** SOURCE RECORDS follows **
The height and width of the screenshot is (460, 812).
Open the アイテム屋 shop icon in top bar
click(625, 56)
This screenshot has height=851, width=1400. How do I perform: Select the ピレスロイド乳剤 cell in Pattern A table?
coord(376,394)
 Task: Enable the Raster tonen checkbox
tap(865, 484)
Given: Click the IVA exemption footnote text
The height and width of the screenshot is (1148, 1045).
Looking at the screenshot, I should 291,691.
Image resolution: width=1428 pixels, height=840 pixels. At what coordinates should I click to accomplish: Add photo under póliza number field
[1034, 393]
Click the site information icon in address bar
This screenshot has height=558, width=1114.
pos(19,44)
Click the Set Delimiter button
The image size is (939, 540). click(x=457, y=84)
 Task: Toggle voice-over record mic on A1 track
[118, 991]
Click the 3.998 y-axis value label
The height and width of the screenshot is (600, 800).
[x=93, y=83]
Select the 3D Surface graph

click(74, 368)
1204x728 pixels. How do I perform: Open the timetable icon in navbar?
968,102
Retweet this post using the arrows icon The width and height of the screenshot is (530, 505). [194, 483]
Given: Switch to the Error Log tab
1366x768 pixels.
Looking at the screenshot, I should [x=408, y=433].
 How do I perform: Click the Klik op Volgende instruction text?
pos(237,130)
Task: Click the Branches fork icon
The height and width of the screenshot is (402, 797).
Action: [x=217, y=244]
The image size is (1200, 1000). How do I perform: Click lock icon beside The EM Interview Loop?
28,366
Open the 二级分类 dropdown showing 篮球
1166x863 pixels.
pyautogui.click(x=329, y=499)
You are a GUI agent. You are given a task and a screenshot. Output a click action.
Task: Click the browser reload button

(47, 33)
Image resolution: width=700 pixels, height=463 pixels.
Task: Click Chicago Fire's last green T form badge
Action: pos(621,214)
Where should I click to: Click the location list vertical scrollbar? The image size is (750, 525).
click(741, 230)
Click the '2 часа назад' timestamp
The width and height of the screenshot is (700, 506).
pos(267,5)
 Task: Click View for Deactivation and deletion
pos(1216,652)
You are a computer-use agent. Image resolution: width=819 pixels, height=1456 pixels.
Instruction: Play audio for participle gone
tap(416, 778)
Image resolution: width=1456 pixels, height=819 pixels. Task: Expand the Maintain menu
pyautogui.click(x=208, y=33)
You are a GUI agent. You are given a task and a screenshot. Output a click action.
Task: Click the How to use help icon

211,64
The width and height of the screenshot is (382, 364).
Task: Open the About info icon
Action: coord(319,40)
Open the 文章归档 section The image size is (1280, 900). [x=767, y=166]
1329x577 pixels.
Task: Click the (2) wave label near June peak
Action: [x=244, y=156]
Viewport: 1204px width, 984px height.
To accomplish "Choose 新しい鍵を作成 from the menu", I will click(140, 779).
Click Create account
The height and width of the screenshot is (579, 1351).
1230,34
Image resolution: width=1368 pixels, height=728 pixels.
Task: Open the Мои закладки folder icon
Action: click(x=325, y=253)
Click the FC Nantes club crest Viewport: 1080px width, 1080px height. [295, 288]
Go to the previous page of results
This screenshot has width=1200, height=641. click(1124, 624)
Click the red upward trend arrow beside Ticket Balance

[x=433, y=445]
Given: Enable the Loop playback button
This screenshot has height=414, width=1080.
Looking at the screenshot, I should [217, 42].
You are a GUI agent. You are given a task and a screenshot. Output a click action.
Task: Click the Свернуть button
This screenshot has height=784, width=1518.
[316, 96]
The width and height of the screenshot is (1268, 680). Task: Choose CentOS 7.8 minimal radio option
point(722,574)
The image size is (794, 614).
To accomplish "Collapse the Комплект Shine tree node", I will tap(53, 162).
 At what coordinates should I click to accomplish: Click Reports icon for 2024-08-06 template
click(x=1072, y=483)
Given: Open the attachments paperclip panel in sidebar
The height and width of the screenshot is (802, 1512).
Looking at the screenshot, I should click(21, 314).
** End of SOURCE RECORDS **
▸ **WHAT THE TASK REQUIRES**
Search the entries for the string "Viewport" and collect each line that has it.

▸ **RESPONSE**
Viewport: 1204px width, 984px height.
Click the FC Nantes club crest Viewport: 1080px width, 1080px height. [295, 288]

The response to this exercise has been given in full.